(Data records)
──────────────────────────────

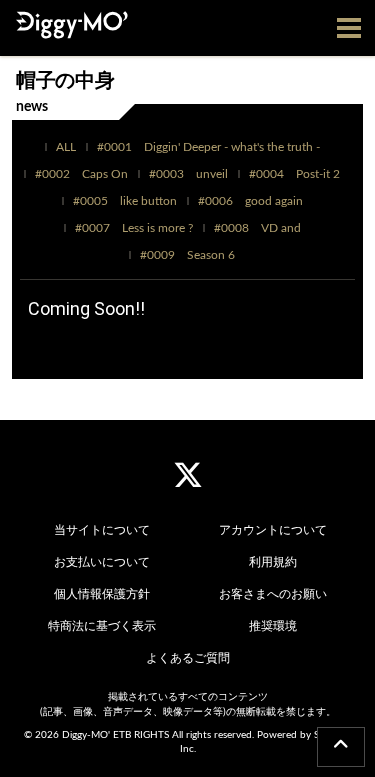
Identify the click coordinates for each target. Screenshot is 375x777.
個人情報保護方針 (102, 594)
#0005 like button (125, 201)
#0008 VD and (257, 228)
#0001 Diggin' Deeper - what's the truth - (208, 147)
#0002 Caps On (81, 174)
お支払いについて (102, 562)
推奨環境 (273, 626)
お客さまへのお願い (273, 594)
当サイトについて (102, 530)
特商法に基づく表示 (102, 626)
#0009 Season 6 (187, 255)
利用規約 (273, 562)
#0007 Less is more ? (134, 228)
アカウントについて (273, 530)
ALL (66, 147)
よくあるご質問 (188, 658)
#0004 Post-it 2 (294, 174)
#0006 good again (250, 201)
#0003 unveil (188, 174)
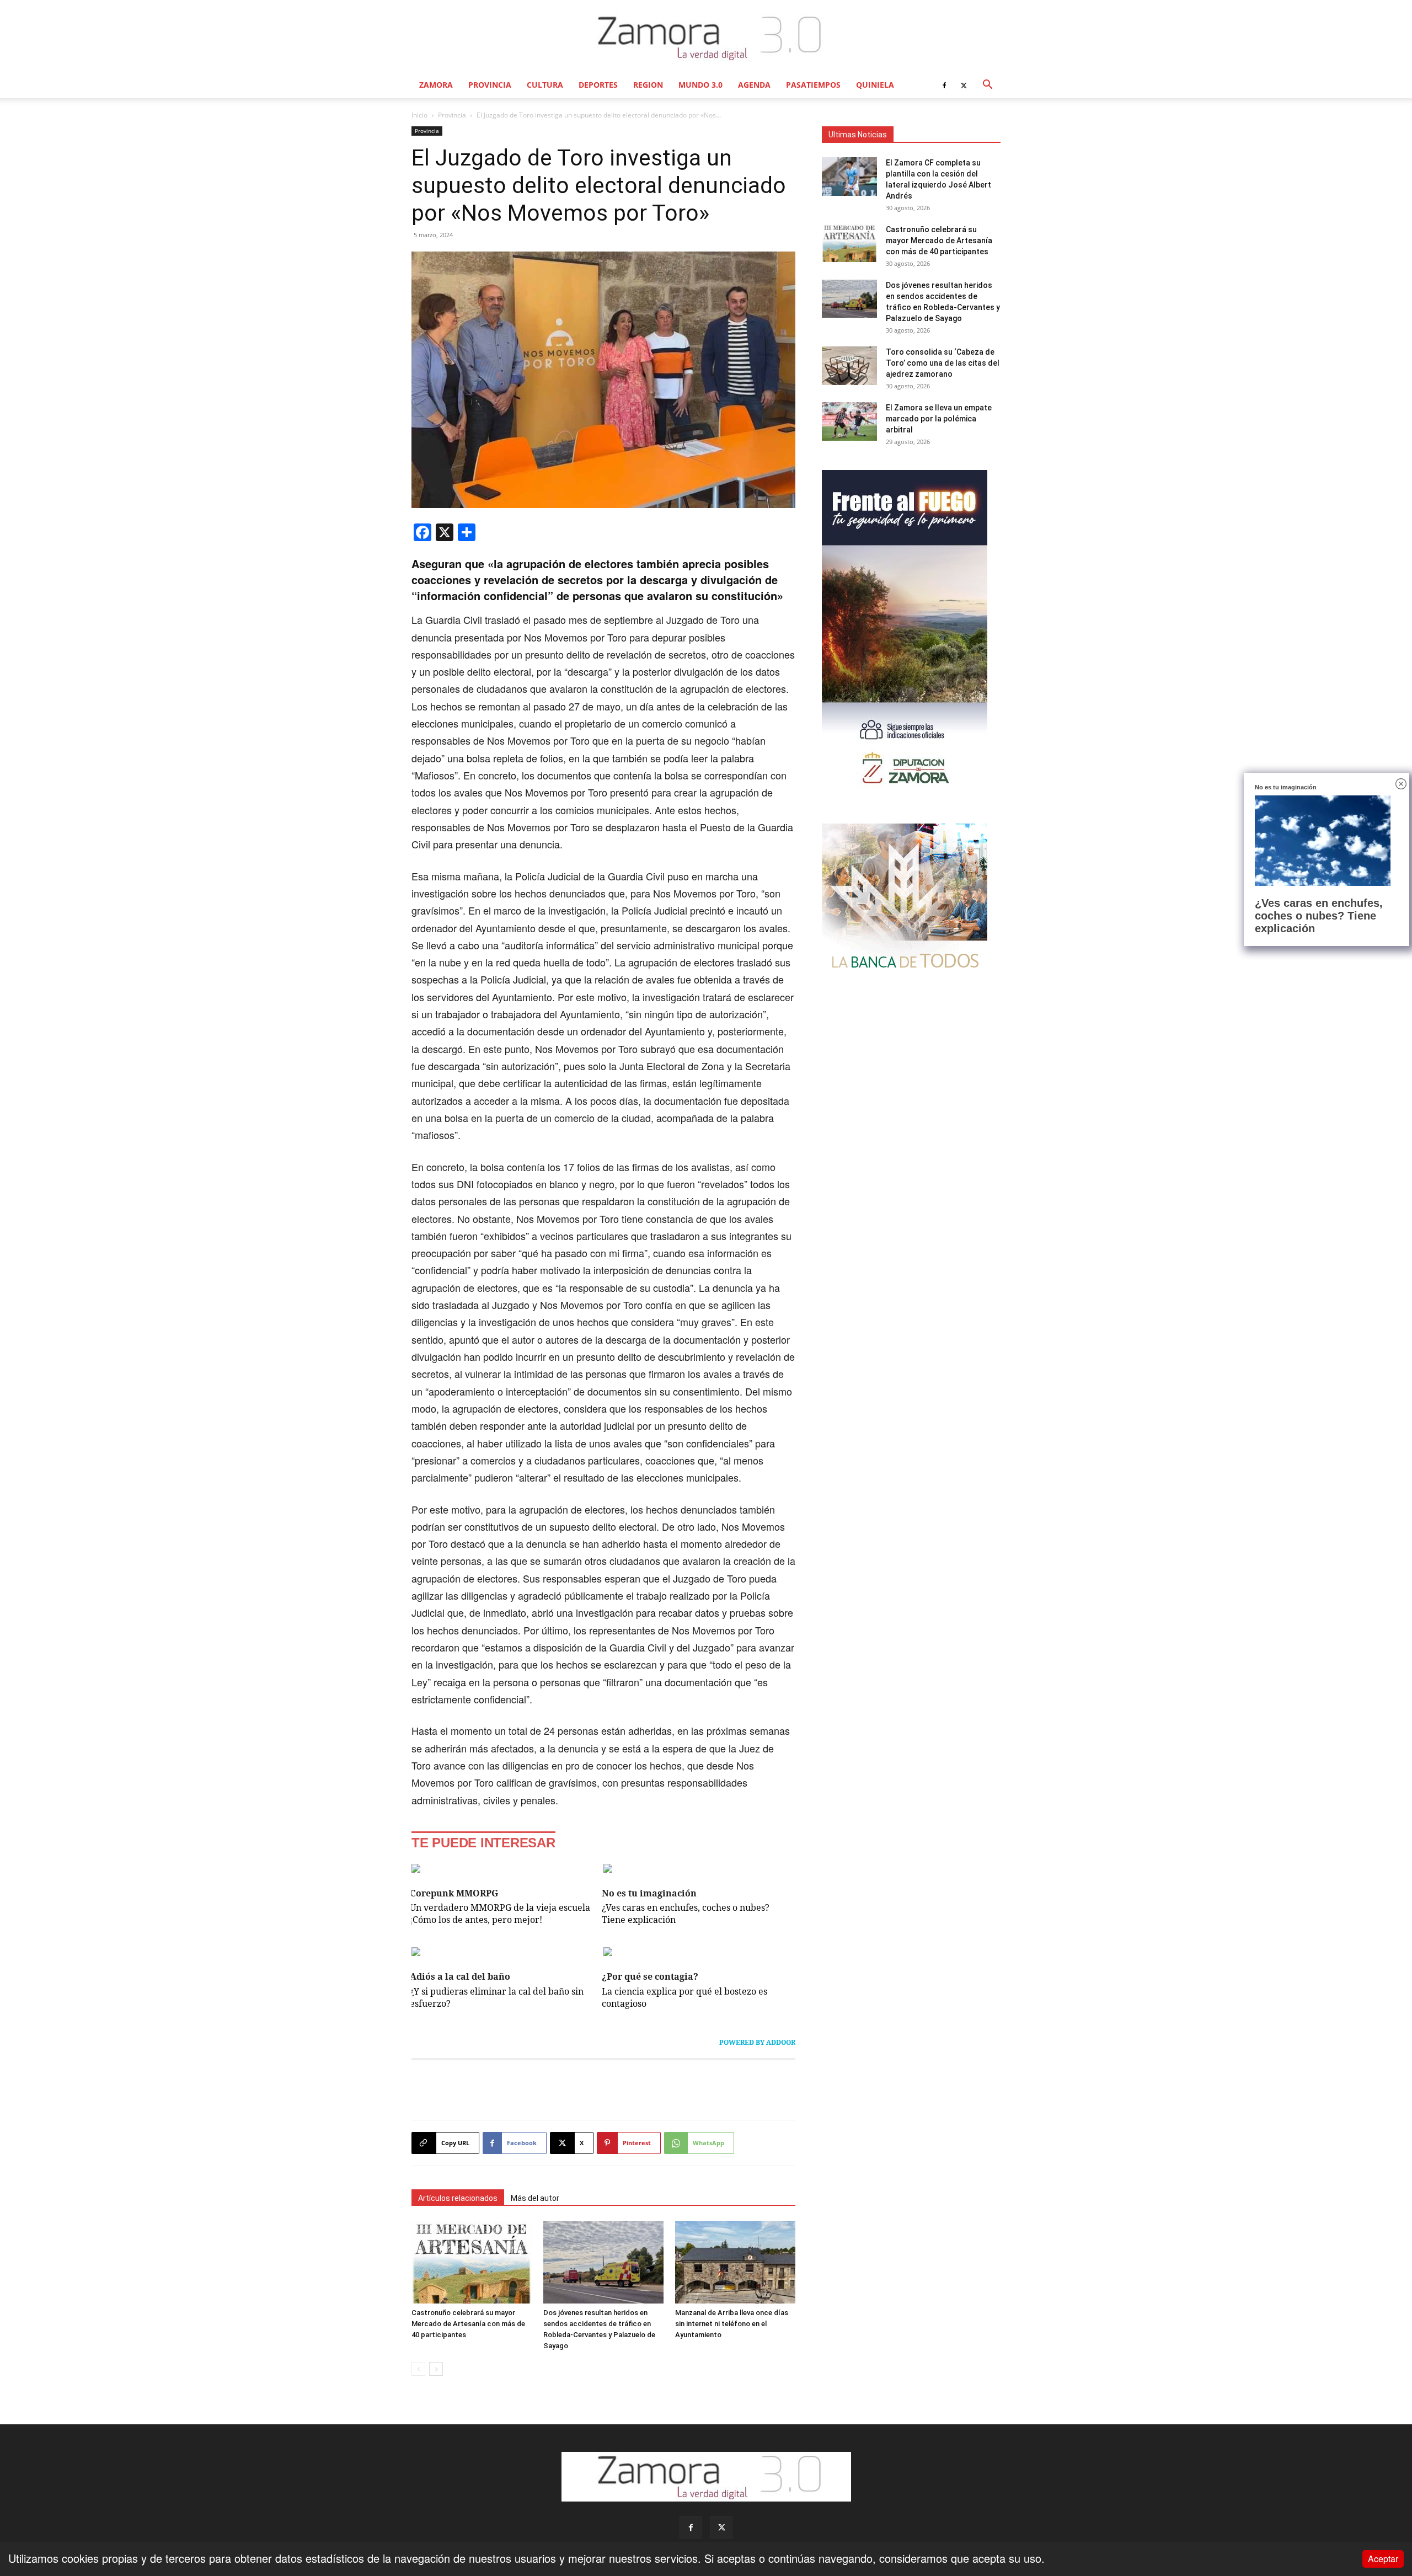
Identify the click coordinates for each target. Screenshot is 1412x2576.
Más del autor (535, 2198)
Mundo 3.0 (700, 84)
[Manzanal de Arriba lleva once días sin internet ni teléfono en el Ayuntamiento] (735, 2262)
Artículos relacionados (458, 2198)
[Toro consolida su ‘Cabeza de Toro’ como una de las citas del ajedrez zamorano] (849, 365)
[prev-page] (418, 2369)
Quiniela (875, 84)
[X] (963, 85)
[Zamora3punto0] (706, 37)
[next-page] (436, 2369)
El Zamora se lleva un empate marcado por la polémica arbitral (939, 418)
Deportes (598, 84)
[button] (987, 84)
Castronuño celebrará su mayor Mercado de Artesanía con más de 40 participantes (468, 2323)
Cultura (545, 84)
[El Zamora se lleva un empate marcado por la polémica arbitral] (849, 421)
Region (648, 84)
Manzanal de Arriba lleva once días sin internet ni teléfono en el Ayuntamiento (731, 2323)
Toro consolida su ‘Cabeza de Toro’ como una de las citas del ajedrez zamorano (942, 363)
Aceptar (1383, 2558)
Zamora (436, 84)
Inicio (419, 115)
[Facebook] (944, 85)
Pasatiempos (813, 84)
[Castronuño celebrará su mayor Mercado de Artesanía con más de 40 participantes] (471, 2262)
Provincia (489, 84)
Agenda (754, 84)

──────────────────────────────

• [WORK ITEM]: The line containing "arbitral (939, 418)" begins the span, and the last line of the records above ends it. Return that span exactly, and nothing outside it.

• [SOLUTION FOR THIS EXERCISE]:
El Zamora se lleva un empate marcado por la polémica arbitral (939, 418)
Deportes (598, 84)
[button] (987, 84)
Castronuño celebrará su mayor Mercado de Artesanía con más de 40 participantes (468, 2323)
Cultura (545, 84)
[El Zamora se lleva un empate marcado por la polémica arbitral] (849, 421)
Region (648, 84)
Manzanal de Arriba lleva once días sin internet ni teléfono en el Ayuntamiento (731, 2323)
Toro consolida su ‘Cabeza de Toro’ como una de las citas del ajedrez zamorano (942, 363)
Aceptar (1383, 2558)
Zamora (436, 84)
Inicio (419, 115)
[Facebook] (944, 85)
Pasatiempos (813, 84)
[Castronuño celebrará su mayor Mercado de Artesanía con más de 40 participantes] (471, 2262)
Provincia (489, 84)
Agenda (754, 84)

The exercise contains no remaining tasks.